Task directions ::
Your copy should hold only the lines from the one holding "Screen dimensions: 1568x554" through the last line of the records below, both included, each exact and with no pictures.

Screenshot grounding data ::
+++

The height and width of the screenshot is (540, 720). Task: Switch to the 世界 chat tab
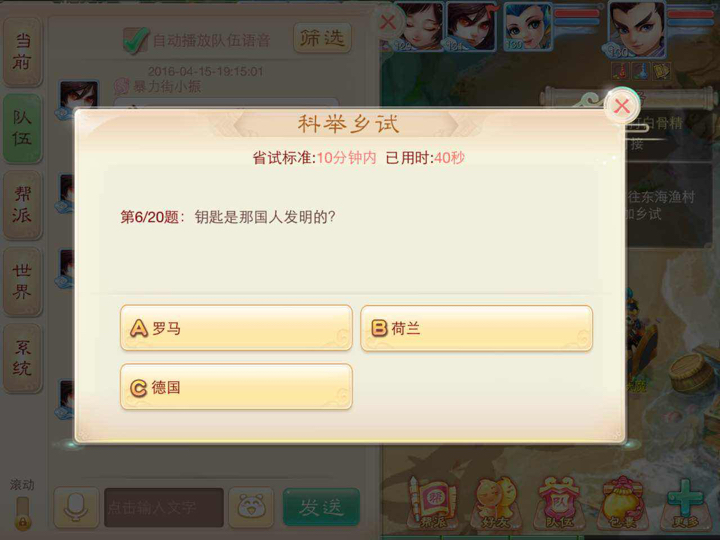(x=22, y=281)
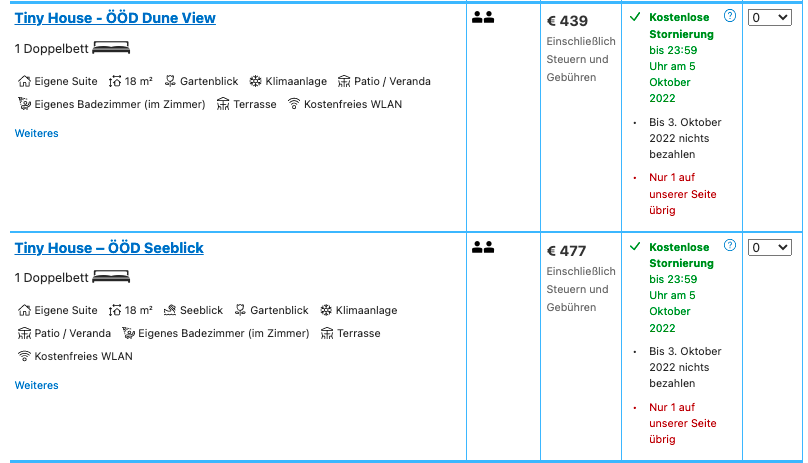Click Kostenfreies WLAN wifi icon in Dune View

pos(294,104)
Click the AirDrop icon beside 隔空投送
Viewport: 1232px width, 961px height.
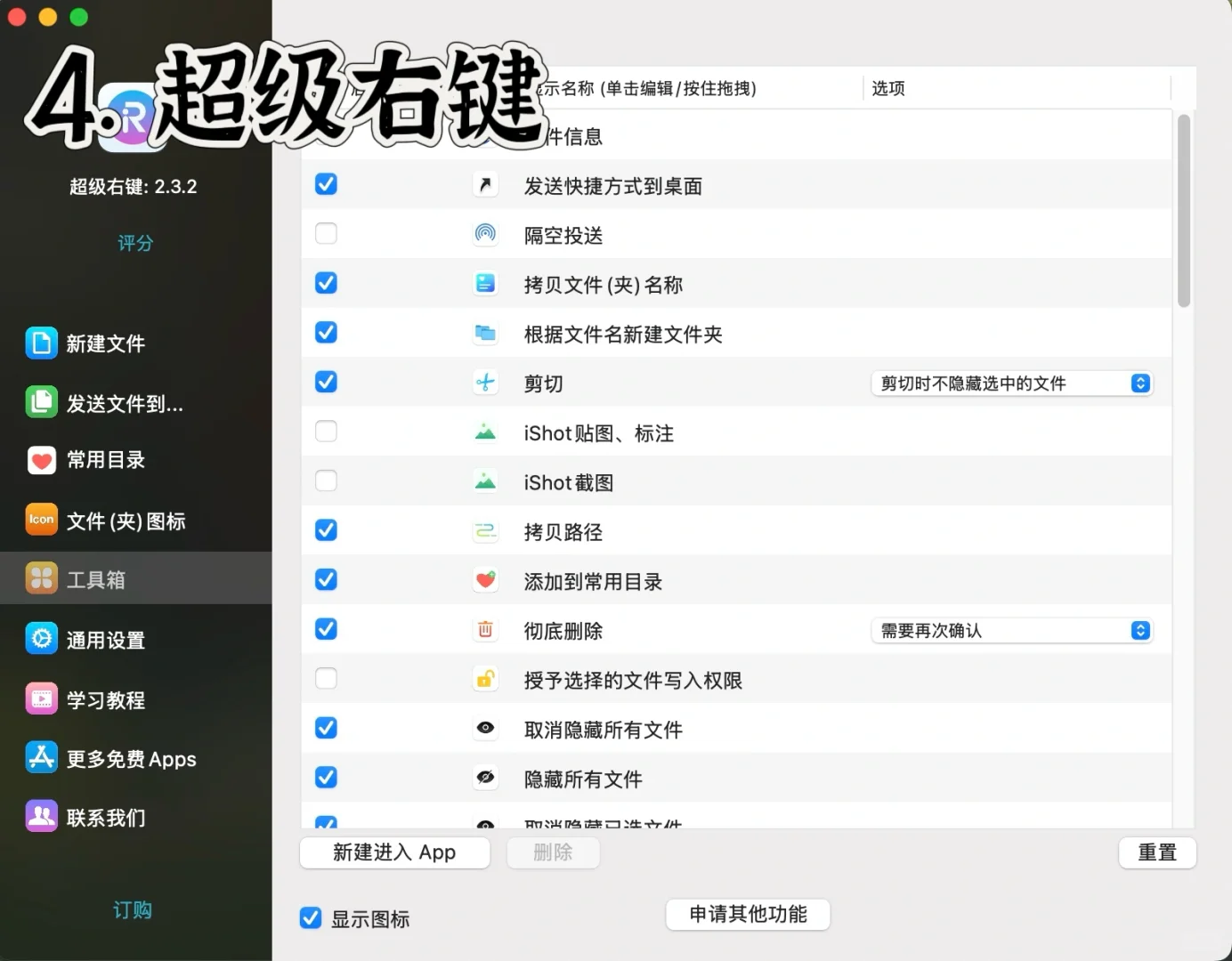point(485,233)
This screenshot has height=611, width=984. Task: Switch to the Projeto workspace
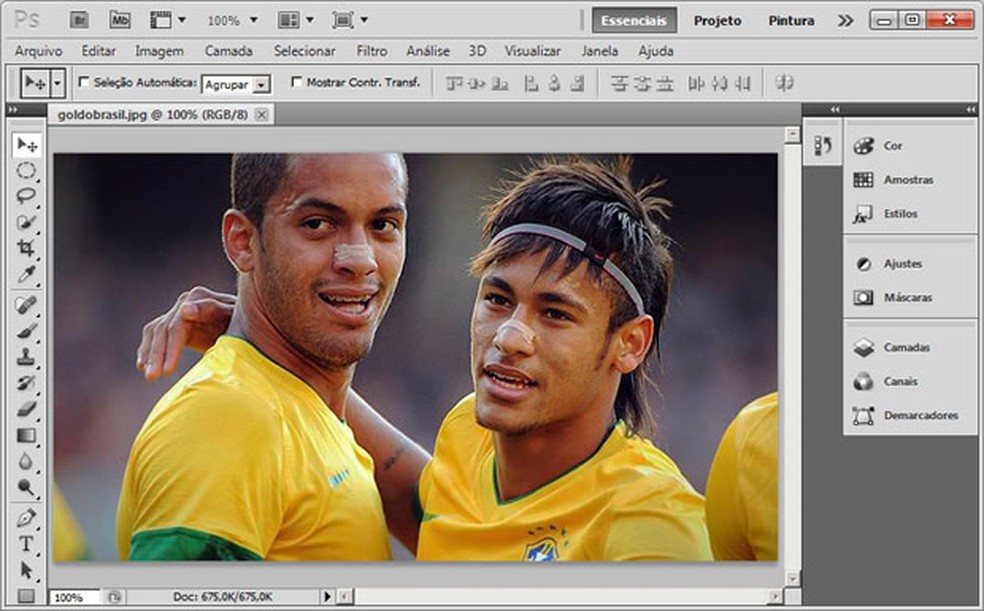tap(717, 20)
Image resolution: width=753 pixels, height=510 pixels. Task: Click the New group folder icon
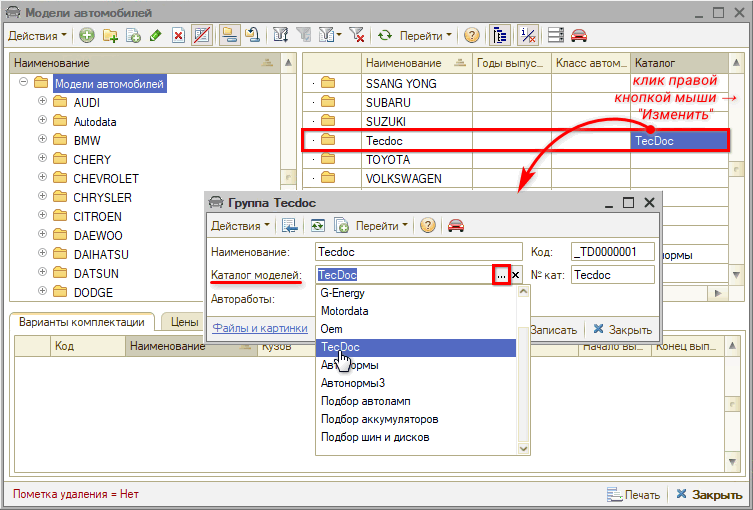coord(110,35)
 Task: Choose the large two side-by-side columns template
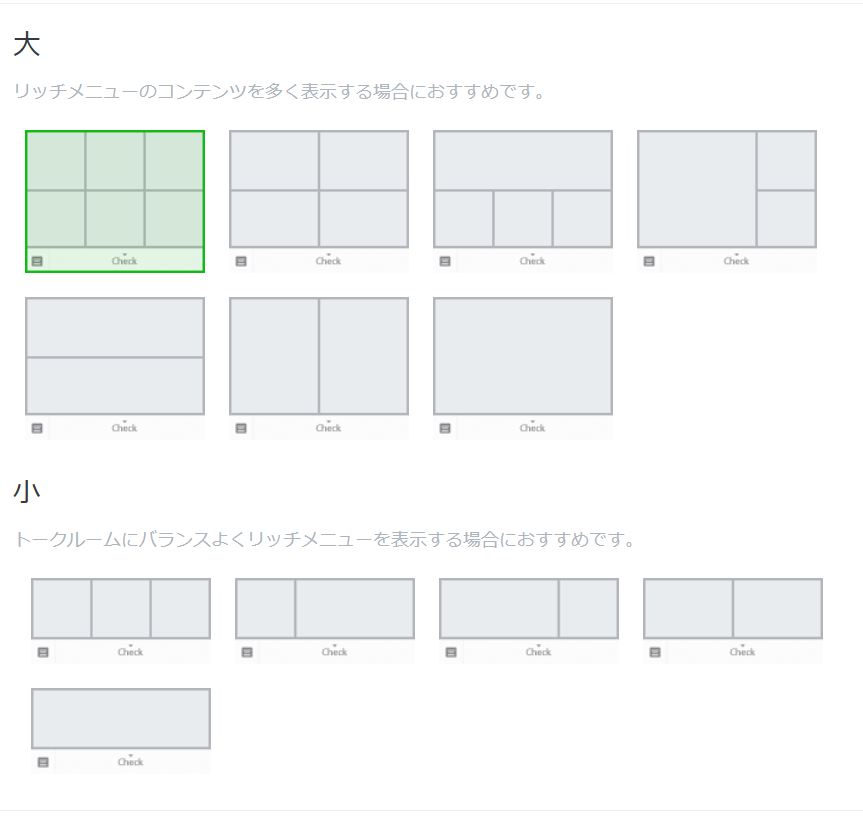pos(319,356)
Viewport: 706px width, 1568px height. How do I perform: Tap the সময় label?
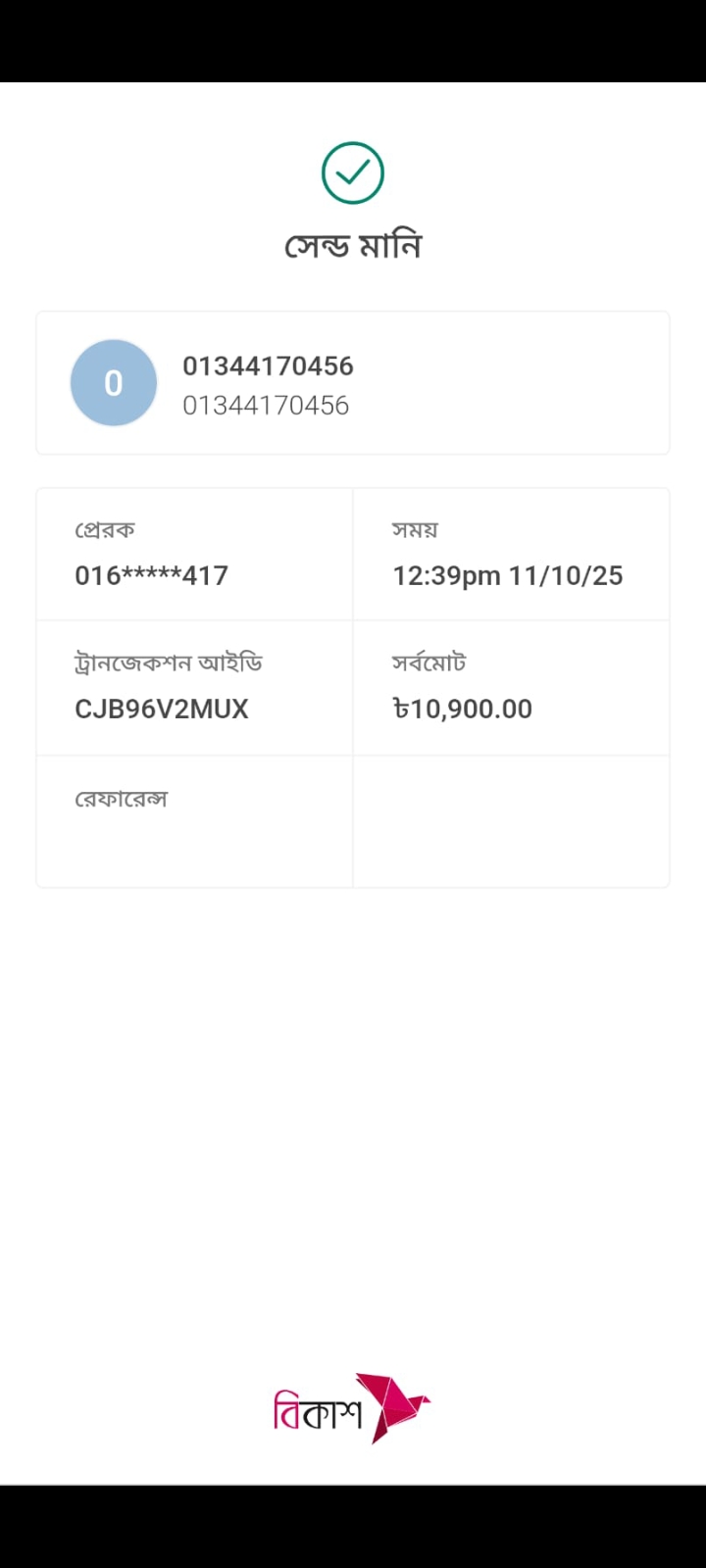(x=415, y=530)

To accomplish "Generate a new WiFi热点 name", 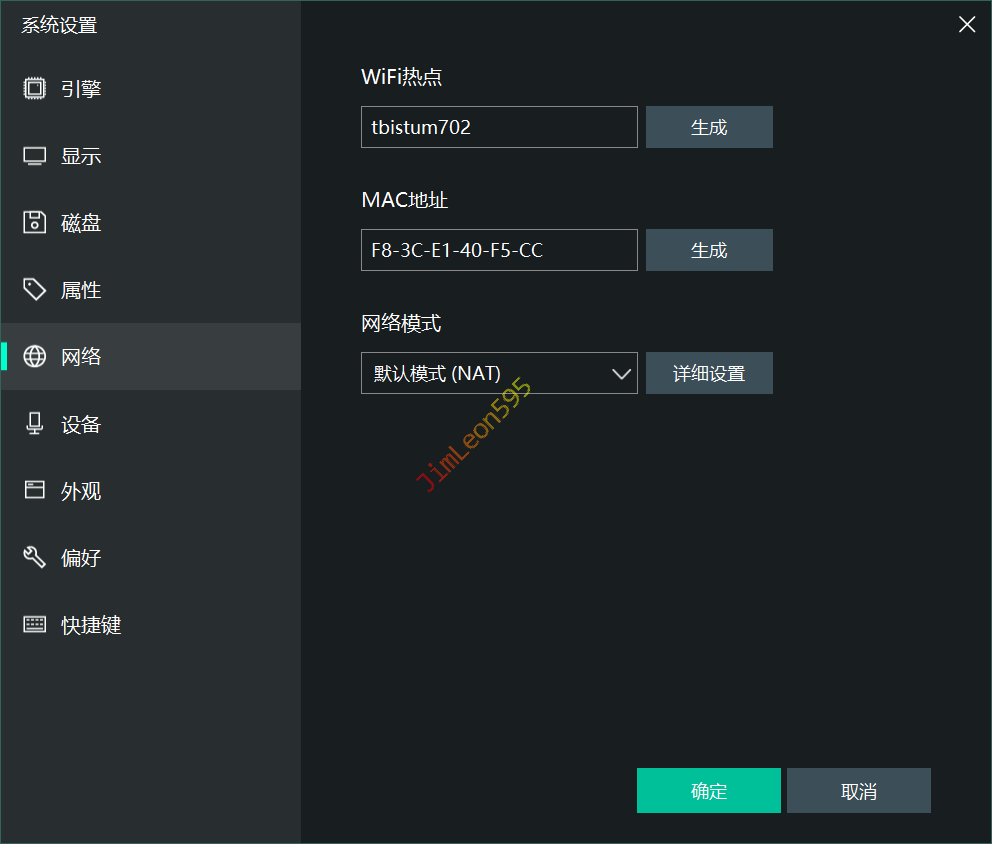I will [x=709, y=127].
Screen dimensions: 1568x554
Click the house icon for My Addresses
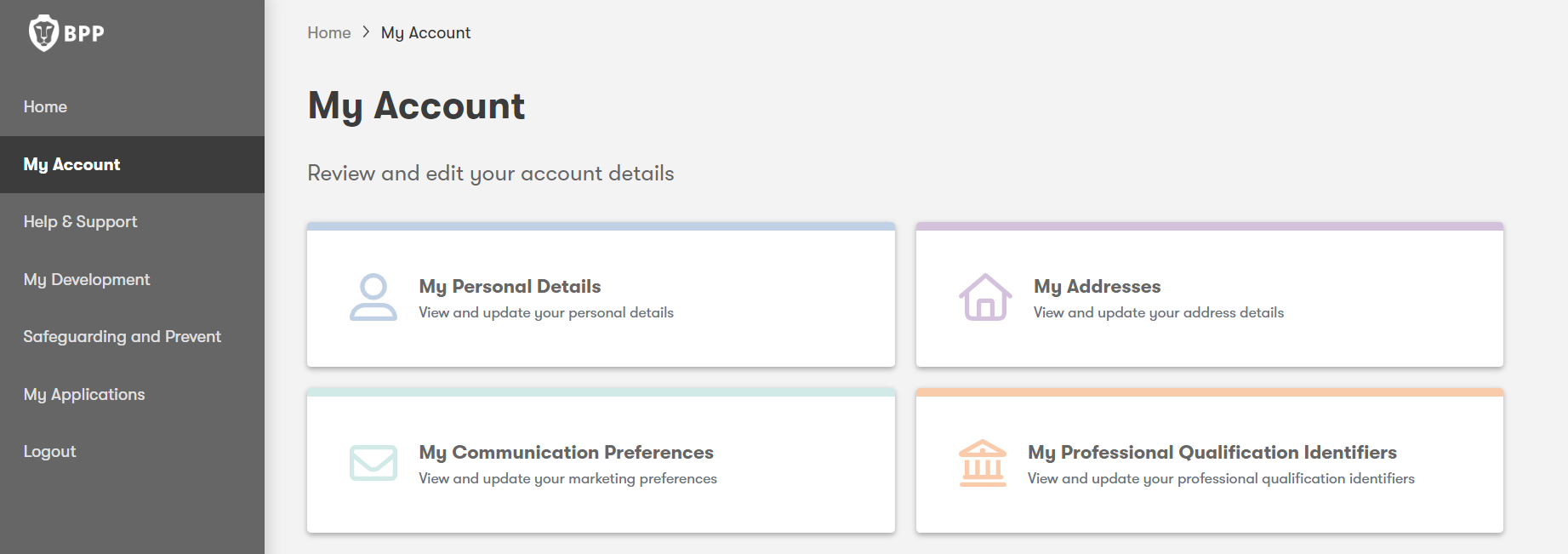[985, 296]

+++

Completed task ::
Screen dimensions: 1568x554
Click the house icon for My Addresses
[985, 296]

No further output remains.